─── Quoted passage ───

# VAE Feature extractor

A [Variational Autoencoder (VAE)](https://en.wikipedia.org/wiki/Variational_autoencoder) is a deep learning model that functions as a generative model, capable of creating new data samples similar to its training data. It consists of an encoder that learns a probabilistic latent representation of the input data and a decoder that reconstructs data from these latent variables. Unlike traditional autoencoders, VAEs use [variational inference](https://towardsdatascience.com/variational-inference-the-basics-f70ac511bcea/) to generate continuous, probabilistic representations, allowing them to produce novel, realistic data variations and perform tasks like data imputation and anomaly detection. 

**ReadMe.md**

This feature extractor is based on Variational AutoEncoder (VAE),
trained on 60k real and 60k generated CT-slices.

───

* **Task to carry out**
Reproduce the whole VAE feature extractor page above word for word, links and formatting included.

─── Data segment ───

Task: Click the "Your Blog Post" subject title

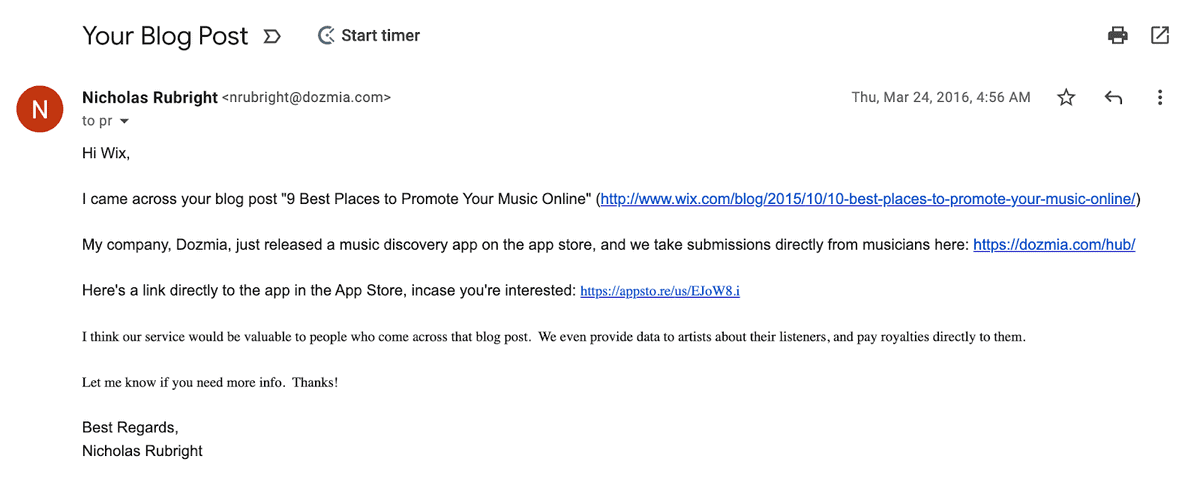Action: point(165,36)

───

* **Solution for this exercise**
# VAE Feature extractor

A [Variational Autoencoder (VAE)](https://en.wikipedia.org/wiki/Variational_autoencoder) is a deep learning model that functions as a generative model, capable of creating new data samples similar to its training data. It consists of an encoder that learns a probabilistic latent representation of the input data and a decoder that reconstructs data from these latent variables. Unlike traditional autoencoders, VAEs use [variational inference](https://towardsdatascience.com/variational-inference-the-basics-f70ac511bcea/) to generate continuous, probabilistic representations, allowing them to produce novel, realistic data variations and perform tasks like data imputation and anomaly detection. 

**ReadMe.md**

This feature extractor is based on Variational AutoEncoder (VAE),
trained on 60k real and 60k generated CT-slices.